それはレーダーなどの装備や重装備にしやすい双発機は対爆撃機用の要撃機として夜間戦闘などに用い、昼間は主に攻撃機の役割を与えるというものだった。
また、航続距離の長さを利用しての奇襲攻撃。通称"侵攻戦闘機"なる種別として様々な機体を世に送り出してくるようになる。
これは航続距離の長さと高空性能を利用し、敵の制空権下における陣地に奇襲をかけ、敵の重要な人物を仕留める狙撃手のような仕事だ。
双発機にその可能性を見たNUPはありとあらゆる場所でこの作戦を導入し、制空権下だからと安心して護衛機を伴わない移動中の爆撃機の大群を殲滅したり、最終的に"海軍甲事件"として海軍大将を暗殺することに成功した。
まさに双発機を最も効率運用して大戦果をあげたのはNUPで間違いない。
裏を返せば、これに対応できる戦闘機が無ければNUPとは戦えない。
ただ結局、それも我が国……特に海軍においてはまともな高空性能と高速性能を持つ戦闘機がいなかったからであって、陸軍は百式司令部偵察機という傑作機を使う事でその手の悲劇に遭遇することはなかった。
というか、そもそもがこいつを海軍が大量運用をし始めたのは皇暦2603年6月。
元より優秀さに目をつけた一部の部隊が陸軍から借り受けるような形で運用をしていたが、前述した海軍甲事件以降に高高度偵察の重要性が高まったことと、何よりもこいつの生存性の高さに目を付けた海軍が要人移動用輸送機としはじめるのだ。
海軍将校はこいつを後に"地獄の中に現れた天使"などと呼ぶが、なぜこいつの影が薄いのかさっぱりわからない。
皇国にも鍵を握る双発機がいたのである。
西条には傑作機とした上で開発進行を見守らせているのだが、一方でそれなりに限界もあることを伝えた。
陸海両軍が百式司令部偵察機を積極的に使うようになると侵攻戦闘機は油断している爆撃機ぐらいにしか戦果を出さなくなる。
まともなレーダー網もないような時代においては目隠しをしたまま海を泳ぐようなモノであり、そうそう戦果なんて出せるわけがないのだ。
かといって侵攻戦闘機を制空戦闘に持ち出せるかと言うとそんなわけがなく、結局、運動性の低さはどうにもならんのでいかな高空性能があっても活躍は限定的だということ。

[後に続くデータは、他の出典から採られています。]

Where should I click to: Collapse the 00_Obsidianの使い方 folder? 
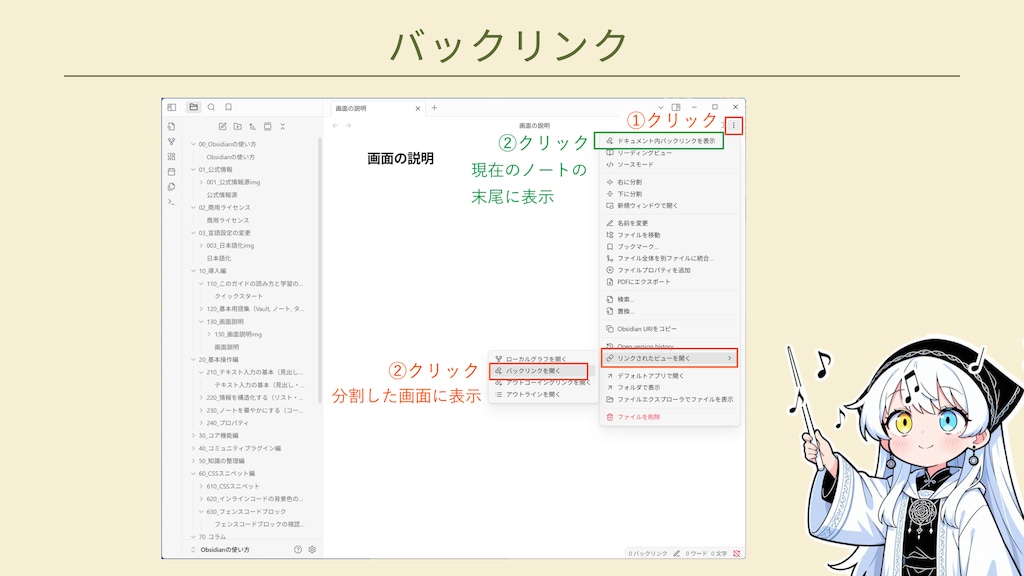click(193, 145)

ことP-47やP-51を開発できるようなNUPにとっては作戦運用上そうなってしまうが、皇国もそうなりうるというのは否定はしない。
絶対に最終的にそのポジションに行き着く。
ただし、武装を施した百式司令部偵察機がそれなりの戦果を出した事から、運動性に問題を抱える戦闘機が多いNUPの状況を鑑みても、護衛機などを守るためと考えても、皇国に双発戦闘機の必要性はあると見ている。

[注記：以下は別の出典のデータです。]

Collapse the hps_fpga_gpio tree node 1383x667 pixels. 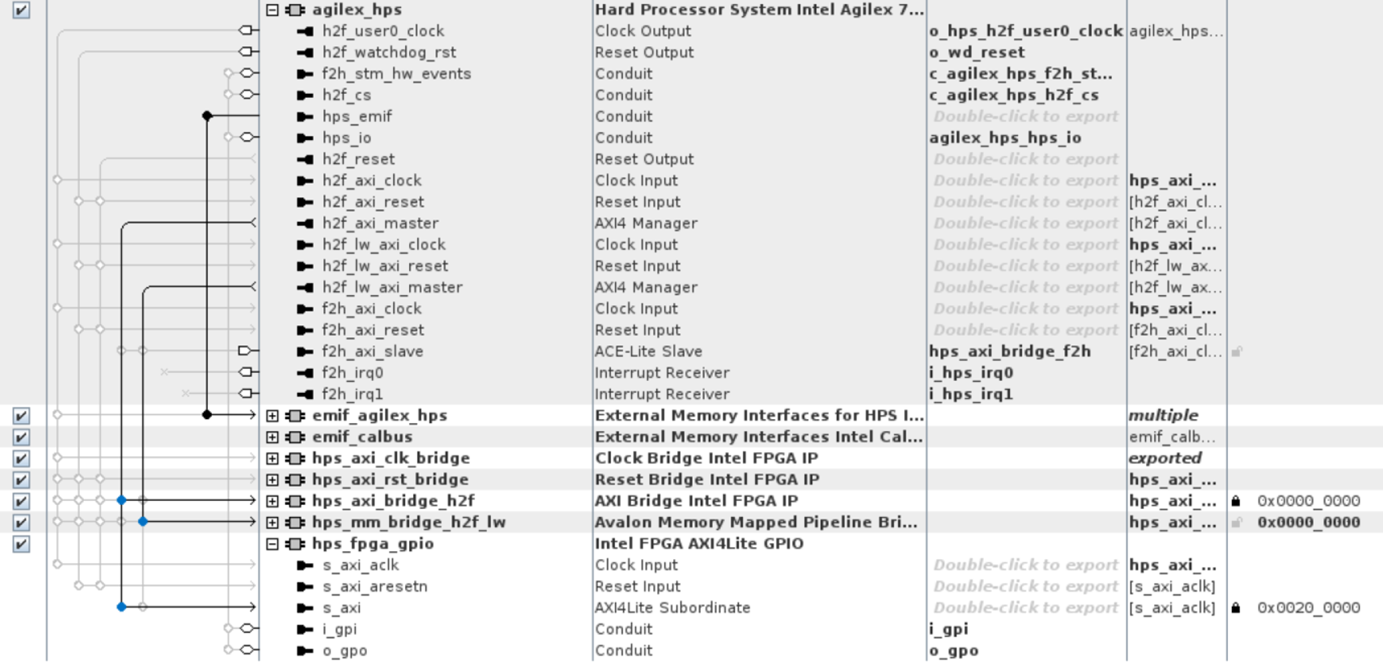(x=272, y=544)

奴らが奴らである限り、こちらが一連のNUPの双発戦闘機を大きく凌駕するものをこさえた場合は間違いなく活躍できる。
ただし、その双発機はNUPのものと同じく爆撃もできる攻撃機としたいというのが俺の考えだ。
いわば双発万能戦闘機論を可能な限り具現化をしたいというわけだ。
出来ない場合は早々に諦めることになるが、それでも最低限B-17を確実に葬れる存在をつくろうと思う。